Monday, July 31, 2017

Monday Musings

When I was born, my great grandparents must have been in their early 70s.  Oscar and Ada lived in the rolling hills of El Cajon, east of San Diego.  Ada's sister, Lou Goodale Bigelow, lived in a cottage that was attached to her sister's house by a breezeway.  The house was on a few acres of orange trees on a hill behind the house.  I remember the dry clumpy dirt plowed between the rows, and how hard it was to traverse this landscape with my small child feet.  I mostly stayed out of the orchard, and spent my time on the tree swing beneath the enormous walnut tree just outside the front of the house.  The old tree dwarfed the house and was a prolific producer.  My sisters and I would gather up walnuts by the bag full.  No doubt these nuts were not ready to eat, but Great Grandmother (which we always called her, as she was very proper) always had walnuts on hand for us to crack, pick, and munch.  Such a simple and memorable treat for a child.

Oscar was an exceptionally tall and very broad man, even in his later years.  He had a large squarish head with wide cheekbones and a prominent nose.  I remember his hands, so large they were, that I doubt I've ever met a living soul with any hands that could rival his.  These hands served him well on the farm, and in the auto shop he would later run with his brother Clyde.  I never met Clyde, he was gone before my time, but he if shared these physical traits with Great Grandfather, they must have been a formidable pair.  Clyde must have been a Herculean man, for as a young man with a new family, he homesteaded a farm for many years.  Put it together from scratch, starting with a dirt dugout.

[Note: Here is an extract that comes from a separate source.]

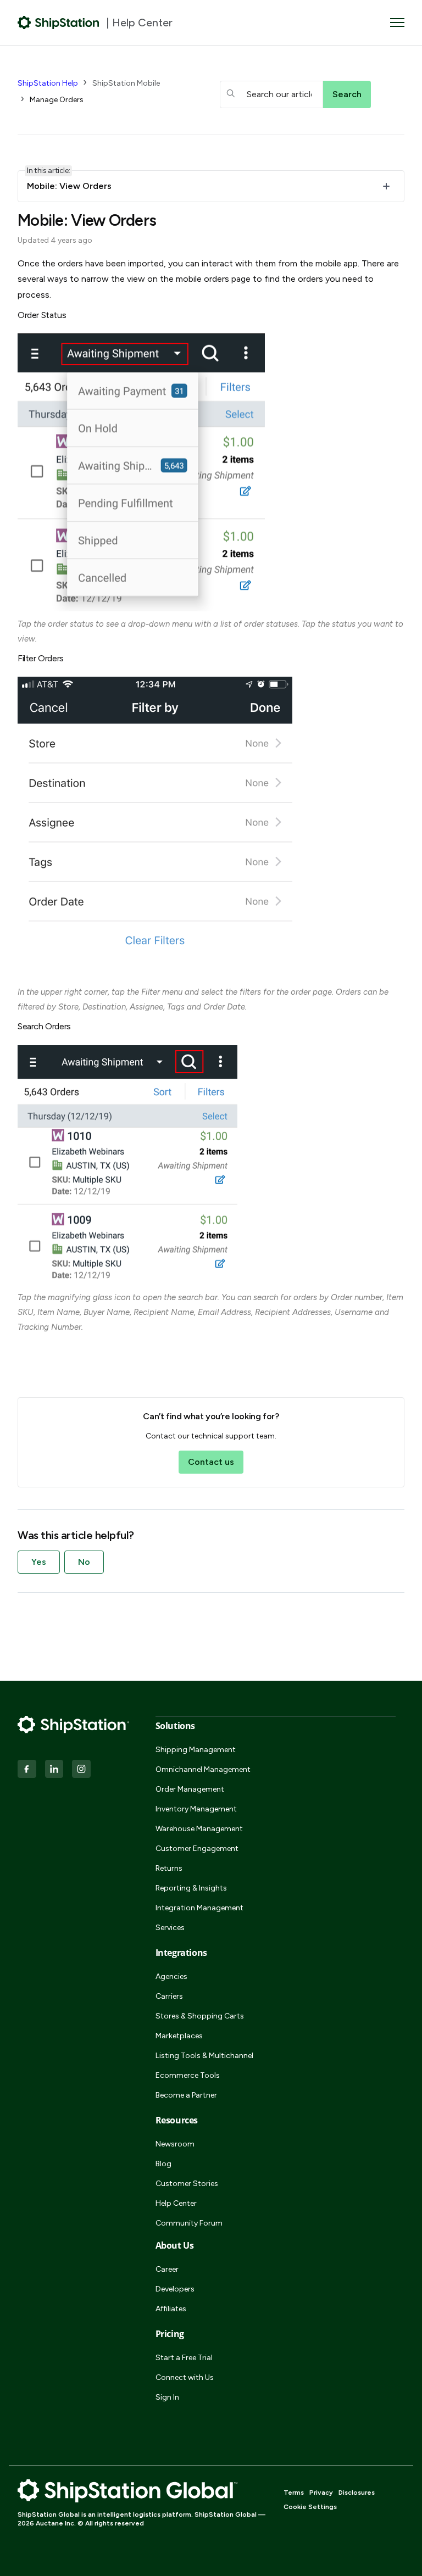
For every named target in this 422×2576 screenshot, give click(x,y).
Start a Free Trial (184, 2357)
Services (170, 1927)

Ada, on the other had, was a petite woman with delicate features and beautiful tapered fingers.  As a child I knew her as a white haired, stooped  old lady, whose skin was always soft and cool, even on a blistering summer day.  Always impeccably dressed, she kept a tidy house that was adorned with Hummel figurines and lace curtains.  Fine china on the sideboard never left their nesting place, as far as I could tell.  Her house was not one for running in, though I don't ever remember her scolding any of the children.  We just knew, whether by parental instruction or pure instinct, that we had to be on our best behavior in her house.  The one place we could let our hair down a bit was the back porch.  It was a large screened in affair, with a concrete floor painted red, white wicker furniture, and the cat bed.  This is where kitty lived, not in the main house.  She was a long-haired variety, and elusive even on the porch, which ran the length of the house.  It, too, was tidy, but less formal and it allowed us to sprawl on the furniture without risking disapproval.  On hot summer days, the concrete floor was cool and inviting, and always spotless.  It was a refreshing spot to lie down, and hope the cat would amble over for a pat.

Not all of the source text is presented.